Die eigene Endlichkeit

Sich mit der eigenen Endlichkeit zu befassen, fällt kaum jemandem leicht. Die Worte Vorsorgeplan, Patientenverfügung und Testament üben alles andere als einen unwiderstehlichen Reiz auf uns aus.

Und doch müssen wir uns früher oder später den Fragen stellen, wie wir unseren Lebensabend verbringen möchten, welche medizinische Versorgung wir in lebensbedrohlichen Situationen wünschen und wer nach unserem Tod über unser Vermögen verfügen soll.

Vielleicht ist es nicht allgemein bekannt, aber ohne Testament und gesetzliche Erben fällt das gesamte Vermögen an den Staat. Auch das kommt der Allgemeinheit zugute, jedoch ohne jede Einflussmöglichkeit auf die konkrete Verwendung. Vielleicht waren wir immer gegen den Bau eines neuen Hallenbads und warteten sehnsüchtig auf die Renovierung der städtischen Konzerthalle. Dank Alleinerbe gebaut wird dann aber das Hallenbad.

Der Fall ist etwas konstruiert, zugegeben, aber nur wer ein Testament macht, kann über das Lebensende hinaus im Sinne der eigenen Wünsche, Werte und Überzeugungen weiterwirken.

Wer will die Welt nicht verändern?

Wo stünden wir heute, wenn sich nicht immer wieder Menschen selbstlos für Menschen einsetzen, Armut, Hunger und Krankheiten bekämpfen und die Folgen von Naturkatastrophen und Kriegen lindern würden. Wie wäre es um unseren Planeten bestellt, wenn uns nicht Tier-, Natur- und Umweltschutzorganisationen vor Augen führten, welchen Raubbau wir an ihm üben.
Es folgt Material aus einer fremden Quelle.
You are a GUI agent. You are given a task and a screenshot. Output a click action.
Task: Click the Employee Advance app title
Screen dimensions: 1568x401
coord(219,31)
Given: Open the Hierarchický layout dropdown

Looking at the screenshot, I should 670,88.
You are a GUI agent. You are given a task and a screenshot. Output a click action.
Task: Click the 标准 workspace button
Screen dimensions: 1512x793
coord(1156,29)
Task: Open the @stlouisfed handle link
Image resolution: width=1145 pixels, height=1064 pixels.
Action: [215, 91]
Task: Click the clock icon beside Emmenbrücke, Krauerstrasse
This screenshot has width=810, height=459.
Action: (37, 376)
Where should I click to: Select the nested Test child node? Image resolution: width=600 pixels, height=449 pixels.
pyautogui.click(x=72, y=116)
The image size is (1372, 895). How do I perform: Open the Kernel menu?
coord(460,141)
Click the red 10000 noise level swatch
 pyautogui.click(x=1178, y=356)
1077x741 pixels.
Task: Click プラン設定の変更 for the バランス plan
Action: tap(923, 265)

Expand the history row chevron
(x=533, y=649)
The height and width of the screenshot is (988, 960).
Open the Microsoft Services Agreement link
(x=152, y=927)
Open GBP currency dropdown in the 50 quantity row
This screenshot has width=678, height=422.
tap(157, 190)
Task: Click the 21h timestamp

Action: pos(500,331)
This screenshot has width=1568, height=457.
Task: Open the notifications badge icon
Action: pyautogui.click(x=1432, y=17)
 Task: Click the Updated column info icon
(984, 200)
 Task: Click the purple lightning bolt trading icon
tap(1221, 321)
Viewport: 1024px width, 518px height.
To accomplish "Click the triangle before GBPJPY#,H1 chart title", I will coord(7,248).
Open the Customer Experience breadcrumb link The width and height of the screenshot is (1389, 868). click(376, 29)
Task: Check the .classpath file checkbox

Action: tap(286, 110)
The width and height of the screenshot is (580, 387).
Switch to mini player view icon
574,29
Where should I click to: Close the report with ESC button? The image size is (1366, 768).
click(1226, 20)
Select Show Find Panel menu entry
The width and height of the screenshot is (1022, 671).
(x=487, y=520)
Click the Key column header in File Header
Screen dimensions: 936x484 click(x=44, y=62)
Wer würde sich für die Rechte von Kindern, Minderheiten, Vertriebenen und Ausgegrenzten einsetzen, wenn es keine Menschenrechtsorganisationen gäbe. Wer würde sich für Menschen mit Beeinträchtigungen engagieren und ihnen das Leben erleichtern? Die Arbeit all dieser gemeinnützigen Organisationen kann nur dank der Unterstützungen von Menschen geleistet werden, die mit ihren Spenden die Welt verändern und besser machen wollen. In der Schweiz sind das vier von fünf erwachsenen Personen.

Gemeinsam sensibilisieren und mobilisieren

Testamentsspenden spielen schon heute eine wichtige Rolle in der Finanzierung der Projekte gemeinnütziger Organisationen in der Schweiz. Allerdings ist es immer noch offenbar so, dass es vielen Menschen gar nicht bewusst ist, dass man in seinem Testament auch für einen oder sogar mehrere gute Zwecke spenden kann.

Der Verein My Happy End ist ein Zusammenschluss von engagierten Schweizer Non-Profit-Organisationen, welche gemeinsam die Initiative ergriffen haben, Schweizerinnen und Schweizer für die Möglichkeit zu sensibilisieren, einen Teil ihres Nachlassvermögens an gemeinnützige Organisationen zu spenden. My Happy End bietet mit Veranstaltungen zum Thema Sterben und Vererben Orientierungshilfen an.

Die Website www.myhappyend.org beantwortet Fragen rund ums Thema. Mit einem Testamentscheck besteht dort eine einfache Möglichkeit zu überprüfen, über welchen Teil des Testaments frei verfügt werden kann.